A peine formé, le géant de l’assurance AG2R La Mondiale Matmut explose

 PARIS, 9 mai 2019 (AFP) – Quatre mois de mariage et un divorce. Tout juste formé, l’attelage AG2R La Mondiale et Matmut, mastodonte emblématique des récents rapprochements dans le monde de l’assurance française, a explosé de manière inattendue, son dirigeant évoquant des différences de « culture ».

« La décision a été prise de ne pas poursuivre le chemin ensemble », a déclaré jeudi à l’AFP André Renaudin, directeur général d’AG2R La Mondiale Matmut et du seul AG2R La Mondiale, annonçant « un processus de séparation ».

C’est la fin d’une aventure commune qui venait pourtant de commencer: depuis le 1er janvier 2019, AG2R La Mondiale et Matmut étaient mariés, un peu plus d’un an après l’annonce de leurs fiançailles.

Le premier est un géant de la protection sociale, qui propose des offres de mutuelle santé, de prévoyance ou de retraite complémentaire. Il fonctionne principalement dans le monde du paritarisme, au sein des entreprises, et revendique 15 millions d’assurés.
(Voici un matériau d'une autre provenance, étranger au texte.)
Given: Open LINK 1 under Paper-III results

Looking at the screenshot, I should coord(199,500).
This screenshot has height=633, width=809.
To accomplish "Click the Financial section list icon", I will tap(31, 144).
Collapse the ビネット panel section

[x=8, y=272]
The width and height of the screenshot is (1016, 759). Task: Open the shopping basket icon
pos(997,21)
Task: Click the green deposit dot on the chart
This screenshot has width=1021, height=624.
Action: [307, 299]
Le second est largement centré sur l’assurance de biens, c’est-à-dire en premier lieu l’habitation et l’automobile. Il dit détenir près de 7 millions de contrats.

Le mariage s’était donc fait dans une optique complémentaire. A ce titre, il s’inscrivait dans un contexte plus large de rapprochements dans l’univers français de l’assurance mutualiste, un modèle différent des entreprises détenues par des actionnaires et cotées en Bourse.
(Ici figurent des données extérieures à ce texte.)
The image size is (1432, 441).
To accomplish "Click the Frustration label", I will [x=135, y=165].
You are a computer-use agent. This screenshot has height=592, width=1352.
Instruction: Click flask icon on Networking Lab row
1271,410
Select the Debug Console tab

Dans un secteur confronté à une réglementation plus contraignante et une concurrence accrue, les groupes mutualistes Harmonie, MGEN et Istya ont ainsi constitué le géant Vyv tandis que les compagnies Macif et Aesio se sont également associés.
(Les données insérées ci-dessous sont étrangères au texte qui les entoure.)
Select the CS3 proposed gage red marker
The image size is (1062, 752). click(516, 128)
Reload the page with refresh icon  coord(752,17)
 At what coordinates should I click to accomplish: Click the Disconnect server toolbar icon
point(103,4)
– D’autres échecs du secteur –

En l’absence d’actionnariat classique – les groupes mutualistes sont détenus par leurs sociétaires, c’est-à-dire les assurés eux-mêmes -, ces rapprochements sont complexes car ils passent par une structure spécifique, la « société de groupe d’assurance mutuelle » (SGAM). Elle s’apparente à une holding, avec des obligations de solidarité financière, mais sans lien capitalistique.

Parallèlement aux rapprochements emblématiques, des tentatives ont échoué. Chez les assureurs centrés sur les biens, Macif et Matmut ont, eux-mêmes, essayé avant d’y renoncer en 2016. La même année, dans le monde de la protection sociale, Malakoff Mederic et la Mutuelle Générale abandonnaient un projet semblable.

A ce cimetière, s’ajoute désormais AG2R La Mondiale Matmut, avec la spécificité que le mariage était cette fois devenu une réalité.

L’annonce est, à ce titre, une surprise. Voici un mois, les différentes entités étaient encore publiquement réunies pour annoncer leurs premiers résultats communs. Ils étaient contrastés entre un bénéfice en recul et une légère hausse du chiffre d’affaires à un peu moins de 12 milliards d’euros en 2018.

Selon M. Renaudin, ce n’est pas le modèle économique de cette union qui est en cause. Il promet qu’il ne « ferme absolument pas la porte » au projet d’un géant diversifié entre protection sociale, assurance vie et assurance de biens.

« Au fond, ce qui a été sous-estimé, c’est la différence de culture d’entreprise » entre AG2R La Mondiale et Matmut, a-t-il plutôt avancé. « Dans les équipes managériales, (…) la greffe n’a pas pris ».

Selon lui, le nouveau groupe n’a pas su bâtir un organigramme adapté à ces différentes cultures, un constat qu’il dit partagé par les responsables de Matmut en vue d’une séparation « amiable ».

Pour autant, le directeur général de ce dernier, Nicolas Gomart, a exprimé jeudi sa « stupéfaction » sur Twitter après l’annonce du retrait de La Mondiale.

C’est en effet cette seule composante d’AG2R La Mondiale qui a lancé les hostilités jeudi en suspendant sa participation à l’ensemble, avant que celui-ci en prenne acte en décidant la dissolution.

Le retrait de La Mondiale a été décidé « de manière brutale et unilatérale », a regretté M. Gomart.